By Gregory Curfman and Holly Fernandez Lynch
[A quick follow up to our recent NEJM Perspective on the case, with I. Glenn Cohen]
Immediately after Justice Samuel Alito’s announcement on June 30 of the majority opinion in Burwell v. Hobby Lobby, the Supreme Court took further actions on the contraceptive mandate, and both supporters and opponents of the opinion were furiously assessing the implications and impact of what has proved to be a wild week for women’s access to contraception.
A report from the IMS Institute last April found that 24 million more prescriptions for oral contraceptives without a copayment were written in 2013 (when the contraceptive mandate was in full effect) than in 2012 (when it was not). This translates into a savings of $483 million for women (on average $269 per person). The percentage of women with no out-of-pocket costs for contraceptives increased from 14% to 56%. What will be the impact of the Supreme Court’s decision in Hobby Lobby on these trends?
The Hobby Lobby opinion is quite clear that the contraceptive mandate, spawned by the Affordable Care Act, may not be enforced against closely held, for-profit companies with religious objections to paying for contraceptives coverage. In other words, such companies will not face the hefty fines for noncompliance that would otherwise be imposed by the Department of Health and Human Services.
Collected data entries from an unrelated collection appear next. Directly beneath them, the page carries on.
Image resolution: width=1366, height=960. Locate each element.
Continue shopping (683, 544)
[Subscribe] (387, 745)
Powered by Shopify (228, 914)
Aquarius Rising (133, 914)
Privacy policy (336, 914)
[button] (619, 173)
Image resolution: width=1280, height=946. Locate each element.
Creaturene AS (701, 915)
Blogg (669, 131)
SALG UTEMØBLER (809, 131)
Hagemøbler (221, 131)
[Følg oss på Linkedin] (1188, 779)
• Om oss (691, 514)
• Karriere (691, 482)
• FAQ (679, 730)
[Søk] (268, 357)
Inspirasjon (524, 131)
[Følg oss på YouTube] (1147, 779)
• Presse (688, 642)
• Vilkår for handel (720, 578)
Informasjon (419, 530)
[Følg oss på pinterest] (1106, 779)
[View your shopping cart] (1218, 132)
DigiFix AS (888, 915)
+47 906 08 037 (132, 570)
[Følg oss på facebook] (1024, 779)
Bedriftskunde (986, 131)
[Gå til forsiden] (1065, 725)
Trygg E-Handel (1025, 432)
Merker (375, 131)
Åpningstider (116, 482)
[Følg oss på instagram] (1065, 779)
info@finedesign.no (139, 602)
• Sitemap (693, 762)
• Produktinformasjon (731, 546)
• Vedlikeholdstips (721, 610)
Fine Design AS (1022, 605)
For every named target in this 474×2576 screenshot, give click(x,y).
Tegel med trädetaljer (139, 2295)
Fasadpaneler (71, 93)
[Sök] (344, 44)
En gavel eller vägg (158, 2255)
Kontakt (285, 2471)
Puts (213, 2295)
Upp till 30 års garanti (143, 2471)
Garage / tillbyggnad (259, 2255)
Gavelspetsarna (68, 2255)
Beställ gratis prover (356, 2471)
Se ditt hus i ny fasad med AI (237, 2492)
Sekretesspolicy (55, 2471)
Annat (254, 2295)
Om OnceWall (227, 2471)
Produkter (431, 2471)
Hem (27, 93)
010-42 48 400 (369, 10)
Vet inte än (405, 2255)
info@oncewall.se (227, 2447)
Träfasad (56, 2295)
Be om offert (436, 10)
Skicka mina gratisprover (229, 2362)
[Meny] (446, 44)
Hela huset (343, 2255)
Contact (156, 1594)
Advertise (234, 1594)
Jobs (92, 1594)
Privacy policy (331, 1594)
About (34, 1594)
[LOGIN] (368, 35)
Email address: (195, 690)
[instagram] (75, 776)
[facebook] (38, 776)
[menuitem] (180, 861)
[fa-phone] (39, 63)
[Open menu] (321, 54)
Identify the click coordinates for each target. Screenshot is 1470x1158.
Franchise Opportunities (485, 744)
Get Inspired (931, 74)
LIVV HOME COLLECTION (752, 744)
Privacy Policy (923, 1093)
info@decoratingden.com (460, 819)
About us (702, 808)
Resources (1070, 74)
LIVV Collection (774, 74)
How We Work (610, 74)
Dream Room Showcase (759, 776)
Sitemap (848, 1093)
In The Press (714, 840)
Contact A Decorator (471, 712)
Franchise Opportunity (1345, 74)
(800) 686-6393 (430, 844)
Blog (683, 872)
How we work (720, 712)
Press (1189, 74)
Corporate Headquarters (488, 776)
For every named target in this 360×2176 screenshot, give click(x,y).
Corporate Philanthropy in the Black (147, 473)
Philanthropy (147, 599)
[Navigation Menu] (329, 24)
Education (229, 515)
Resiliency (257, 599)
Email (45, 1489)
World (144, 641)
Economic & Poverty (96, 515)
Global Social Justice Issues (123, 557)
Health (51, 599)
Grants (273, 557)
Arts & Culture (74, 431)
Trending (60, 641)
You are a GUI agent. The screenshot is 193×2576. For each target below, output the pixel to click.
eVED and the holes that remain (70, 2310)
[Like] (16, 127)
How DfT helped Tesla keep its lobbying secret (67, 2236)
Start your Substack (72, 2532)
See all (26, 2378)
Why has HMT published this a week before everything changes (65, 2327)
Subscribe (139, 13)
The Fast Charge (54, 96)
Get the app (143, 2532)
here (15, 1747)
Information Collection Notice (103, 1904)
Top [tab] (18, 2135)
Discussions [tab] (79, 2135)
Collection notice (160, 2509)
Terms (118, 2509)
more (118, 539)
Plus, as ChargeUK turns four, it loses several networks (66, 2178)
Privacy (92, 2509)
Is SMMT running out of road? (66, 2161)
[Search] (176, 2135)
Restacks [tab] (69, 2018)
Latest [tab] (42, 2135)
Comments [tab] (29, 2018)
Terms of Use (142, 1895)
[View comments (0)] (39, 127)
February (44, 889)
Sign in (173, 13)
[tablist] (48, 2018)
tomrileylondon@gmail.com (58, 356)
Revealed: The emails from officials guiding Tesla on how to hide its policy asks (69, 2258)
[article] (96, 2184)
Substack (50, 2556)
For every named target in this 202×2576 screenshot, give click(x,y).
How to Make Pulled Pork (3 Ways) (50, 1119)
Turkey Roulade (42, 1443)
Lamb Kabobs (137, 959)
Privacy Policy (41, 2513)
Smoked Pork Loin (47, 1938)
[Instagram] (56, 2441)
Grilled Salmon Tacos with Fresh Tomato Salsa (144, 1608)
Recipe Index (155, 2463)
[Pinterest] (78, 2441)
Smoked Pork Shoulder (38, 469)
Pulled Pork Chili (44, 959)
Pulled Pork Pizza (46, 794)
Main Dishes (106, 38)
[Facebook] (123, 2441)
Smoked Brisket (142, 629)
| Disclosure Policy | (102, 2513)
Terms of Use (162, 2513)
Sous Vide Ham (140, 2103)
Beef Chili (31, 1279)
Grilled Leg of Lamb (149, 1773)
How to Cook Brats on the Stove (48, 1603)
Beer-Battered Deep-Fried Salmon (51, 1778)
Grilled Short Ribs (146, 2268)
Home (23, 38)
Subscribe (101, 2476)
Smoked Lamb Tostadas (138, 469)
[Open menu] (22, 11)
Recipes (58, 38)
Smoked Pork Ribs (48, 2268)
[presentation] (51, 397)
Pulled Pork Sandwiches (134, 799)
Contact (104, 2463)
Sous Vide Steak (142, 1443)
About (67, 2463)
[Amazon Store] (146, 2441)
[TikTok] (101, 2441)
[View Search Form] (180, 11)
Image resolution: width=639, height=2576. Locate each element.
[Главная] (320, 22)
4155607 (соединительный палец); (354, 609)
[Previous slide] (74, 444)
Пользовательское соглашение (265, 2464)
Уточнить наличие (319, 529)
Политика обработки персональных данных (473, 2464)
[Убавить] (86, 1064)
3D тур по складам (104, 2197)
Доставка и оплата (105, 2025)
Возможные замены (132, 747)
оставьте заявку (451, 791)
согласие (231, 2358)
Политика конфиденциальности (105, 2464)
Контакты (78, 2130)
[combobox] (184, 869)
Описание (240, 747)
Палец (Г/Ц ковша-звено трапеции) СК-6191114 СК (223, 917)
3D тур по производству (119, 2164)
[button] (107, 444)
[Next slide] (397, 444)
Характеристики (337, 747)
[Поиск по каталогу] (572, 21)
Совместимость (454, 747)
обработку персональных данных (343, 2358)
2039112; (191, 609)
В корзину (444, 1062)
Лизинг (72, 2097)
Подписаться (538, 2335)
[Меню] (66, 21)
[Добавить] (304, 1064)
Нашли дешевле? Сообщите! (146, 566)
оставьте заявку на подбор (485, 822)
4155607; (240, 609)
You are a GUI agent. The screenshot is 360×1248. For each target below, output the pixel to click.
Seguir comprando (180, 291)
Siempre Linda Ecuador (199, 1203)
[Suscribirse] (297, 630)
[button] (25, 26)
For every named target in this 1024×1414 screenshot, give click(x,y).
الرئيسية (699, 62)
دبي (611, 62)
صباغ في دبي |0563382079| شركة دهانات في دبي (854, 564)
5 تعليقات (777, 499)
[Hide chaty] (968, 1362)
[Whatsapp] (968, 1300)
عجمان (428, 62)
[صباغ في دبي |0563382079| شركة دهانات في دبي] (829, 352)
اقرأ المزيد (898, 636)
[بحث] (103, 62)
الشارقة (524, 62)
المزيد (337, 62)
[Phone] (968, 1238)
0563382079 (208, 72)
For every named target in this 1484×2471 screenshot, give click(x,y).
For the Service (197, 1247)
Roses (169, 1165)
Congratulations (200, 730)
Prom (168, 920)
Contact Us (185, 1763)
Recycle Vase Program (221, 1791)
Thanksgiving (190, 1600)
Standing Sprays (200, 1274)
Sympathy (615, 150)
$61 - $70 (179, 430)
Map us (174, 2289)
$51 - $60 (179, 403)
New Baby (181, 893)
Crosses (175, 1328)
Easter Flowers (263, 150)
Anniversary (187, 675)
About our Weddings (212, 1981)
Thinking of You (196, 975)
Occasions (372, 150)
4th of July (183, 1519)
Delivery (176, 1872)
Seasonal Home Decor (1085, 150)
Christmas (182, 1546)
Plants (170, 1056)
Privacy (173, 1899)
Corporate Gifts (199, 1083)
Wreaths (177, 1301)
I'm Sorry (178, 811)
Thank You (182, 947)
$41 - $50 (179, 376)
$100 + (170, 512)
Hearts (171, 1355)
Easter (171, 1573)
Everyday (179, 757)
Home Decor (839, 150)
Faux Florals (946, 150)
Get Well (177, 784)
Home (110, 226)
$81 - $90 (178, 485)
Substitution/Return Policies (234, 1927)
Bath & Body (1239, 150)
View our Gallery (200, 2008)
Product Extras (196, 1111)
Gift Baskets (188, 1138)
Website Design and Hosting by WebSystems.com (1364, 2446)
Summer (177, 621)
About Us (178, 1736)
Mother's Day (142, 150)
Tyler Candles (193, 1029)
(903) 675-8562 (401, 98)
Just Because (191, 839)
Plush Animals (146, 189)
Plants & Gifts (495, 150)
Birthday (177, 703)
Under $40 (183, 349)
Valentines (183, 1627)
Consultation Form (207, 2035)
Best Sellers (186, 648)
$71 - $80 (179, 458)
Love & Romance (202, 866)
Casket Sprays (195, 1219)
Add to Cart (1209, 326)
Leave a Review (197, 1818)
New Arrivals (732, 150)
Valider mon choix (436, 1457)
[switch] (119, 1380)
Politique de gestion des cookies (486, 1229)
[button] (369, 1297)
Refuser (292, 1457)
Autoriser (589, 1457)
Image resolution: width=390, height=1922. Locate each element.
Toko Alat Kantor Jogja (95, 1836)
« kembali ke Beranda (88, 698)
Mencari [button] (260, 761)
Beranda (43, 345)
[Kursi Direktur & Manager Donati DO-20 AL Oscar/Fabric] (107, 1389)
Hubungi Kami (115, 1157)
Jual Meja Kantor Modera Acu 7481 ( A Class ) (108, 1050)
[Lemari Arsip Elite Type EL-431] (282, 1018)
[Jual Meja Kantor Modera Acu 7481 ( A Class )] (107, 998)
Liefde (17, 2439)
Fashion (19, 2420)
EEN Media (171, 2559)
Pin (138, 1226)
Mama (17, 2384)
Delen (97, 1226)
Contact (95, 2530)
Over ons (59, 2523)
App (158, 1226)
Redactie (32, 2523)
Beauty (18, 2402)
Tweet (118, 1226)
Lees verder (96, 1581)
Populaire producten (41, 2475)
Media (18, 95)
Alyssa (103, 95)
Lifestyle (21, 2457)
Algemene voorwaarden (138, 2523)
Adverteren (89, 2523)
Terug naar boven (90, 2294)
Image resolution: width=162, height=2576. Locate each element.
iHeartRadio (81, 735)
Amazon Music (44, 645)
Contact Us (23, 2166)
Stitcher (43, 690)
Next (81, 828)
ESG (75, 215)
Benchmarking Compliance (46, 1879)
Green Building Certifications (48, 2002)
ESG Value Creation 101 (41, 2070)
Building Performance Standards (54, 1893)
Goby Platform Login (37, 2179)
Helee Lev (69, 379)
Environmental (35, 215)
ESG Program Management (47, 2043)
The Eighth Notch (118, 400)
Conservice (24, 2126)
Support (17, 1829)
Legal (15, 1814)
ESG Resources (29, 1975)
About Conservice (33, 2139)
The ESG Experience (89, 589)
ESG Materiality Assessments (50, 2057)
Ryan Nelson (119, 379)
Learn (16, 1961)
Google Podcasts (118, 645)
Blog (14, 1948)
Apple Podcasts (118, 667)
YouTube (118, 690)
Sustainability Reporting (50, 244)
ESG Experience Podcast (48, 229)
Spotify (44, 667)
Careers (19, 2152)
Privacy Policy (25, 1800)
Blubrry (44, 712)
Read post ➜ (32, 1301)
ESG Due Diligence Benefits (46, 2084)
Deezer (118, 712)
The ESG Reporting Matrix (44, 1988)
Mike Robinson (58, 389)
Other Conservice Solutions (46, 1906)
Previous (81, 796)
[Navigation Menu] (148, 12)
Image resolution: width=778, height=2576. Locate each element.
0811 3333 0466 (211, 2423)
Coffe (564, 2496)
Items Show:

The opinion does not, however, apply to religious-affiliated, nonprofit organizations, such as Catholic schools or religious charities. For such organizations that object to paying for contraceptives coverage, the applicable regulation provided an accommodation by which the entities themselves were off the hook, but instead their insurers (or in the case of self-insured organizations, a third party administrator) would be required to provide free contraceptives coverage without cost to either the employee or the employer. In order to be eligible for this accommodation, the nonprofit entity must complete a form designating its objection and provide a copy to its health insurance issuer or a third party administrator. A number of nonprofits filed lawsuits asking that they be exempt from even this requirement, on the grounds that they were still being required to violate their religious beliefs by deputizing someone else to provide the objectionable services. One such group, the Little Sisters of the Poor in Colorado, a group of nuns who perform charity work, was granted an injunction by the Supreme Court last January.